Le 13 mars 1981, à l’Espace Cardin, concert de création du Tubapack de Marc Steckar / Film #5-2.

Ce jour-là, Clark Terry est à l’affiche de l’Espace Cardin. Mais c’est un autre orchestre, surgi de (pas tout à fait) nulle part, qui défraie la chronique : le Tubapack de Marc Steckar (1935-2015) avec de gauche à droite Michel Godard, Daniel Landréat et Christian Jous, plus à l’arrière-plan Alain Bouchaux dont on aperçoit la “charlé”.



Sections spéciales de Jacques Denjean à Martial Solal

Marc Steckar apparaît pour la première fois dans la discographie du jazz en 1962 au sein du big band de Jacques Denjean parmi les trombonistes Raymond Fonsèque, François Guin et Michel Camicas ; en 1964, au sein de l’orchestre de Jef Gilson, il partage un double pupitre avec François Guin (“The Big Band Era”) et apparaît dans un big band dirigé par Daniel Janin chez chez qui il tient le trombone basse au sein d’une section de premier ordre (André et Michel Paquinet et Christian Guizien). En 1971, le voici au tuba chez Ivan Jullien (“Secret Service” et “Porgy & Bess”). Entre-temps, tout au long des années 1960, il a “fait le métier” auprès des chanteurs avec Aimé Barelli (Marlene Dietrich, Nat King Cole), l’orchestre de Paul Mauriat (Charles Aznavour), celui Daniel Janin (Edith Piaf, Gilbert Bécaud, Jacques Brel) ; dans les fosses d’orchestre (Moulin rouge, Casino de Paris), les plateaux télé (Midi chez vous, Thé dansant), les studios (chanteurs divers et musiques de film).
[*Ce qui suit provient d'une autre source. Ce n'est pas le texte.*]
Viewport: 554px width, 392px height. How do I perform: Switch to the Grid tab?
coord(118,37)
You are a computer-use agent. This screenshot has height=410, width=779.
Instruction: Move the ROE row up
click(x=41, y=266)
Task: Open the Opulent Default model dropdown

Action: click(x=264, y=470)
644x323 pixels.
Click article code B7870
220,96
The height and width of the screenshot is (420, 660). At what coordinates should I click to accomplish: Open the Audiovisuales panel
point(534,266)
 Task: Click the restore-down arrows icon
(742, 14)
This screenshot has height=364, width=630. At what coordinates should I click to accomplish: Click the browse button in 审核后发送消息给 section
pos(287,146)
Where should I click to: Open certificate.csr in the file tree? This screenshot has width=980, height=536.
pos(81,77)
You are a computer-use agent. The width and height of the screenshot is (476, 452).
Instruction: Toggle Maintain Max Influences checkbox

Et il lui arrive aussi de s’amuser en signant trois 45-tours qui font encore le bonheur des chineurs : “Marc Steckar et son orchestre” et “Trombone New Sound”, 1967.


De 1973 à 1983, il fait partie de la bande à Nougaro (avec Eddy Louiss, Maurice Vander et Richard Galliano) et sort progressivement de l’anonymat des sections, côtoie Sonny Grey, Siegfried Kessler et Michel Graillier au sein de l’Hamsa Music de Richard Raux, double au trombone basse et au tuba aux côtés des trombones de Jacques Bolognesi et Hamid Belhocine au sein du Onztet de Patrice Caratin o(“Endeka”). À l’automne 1980, pour son nouveau big band, Martial Solal reprend la même section, mais en confinant Marc Steckar au seul tuba. (voir le film 3/2 de cette série photographique, le 30 janvier 1981 à la Chapelle des Lombards).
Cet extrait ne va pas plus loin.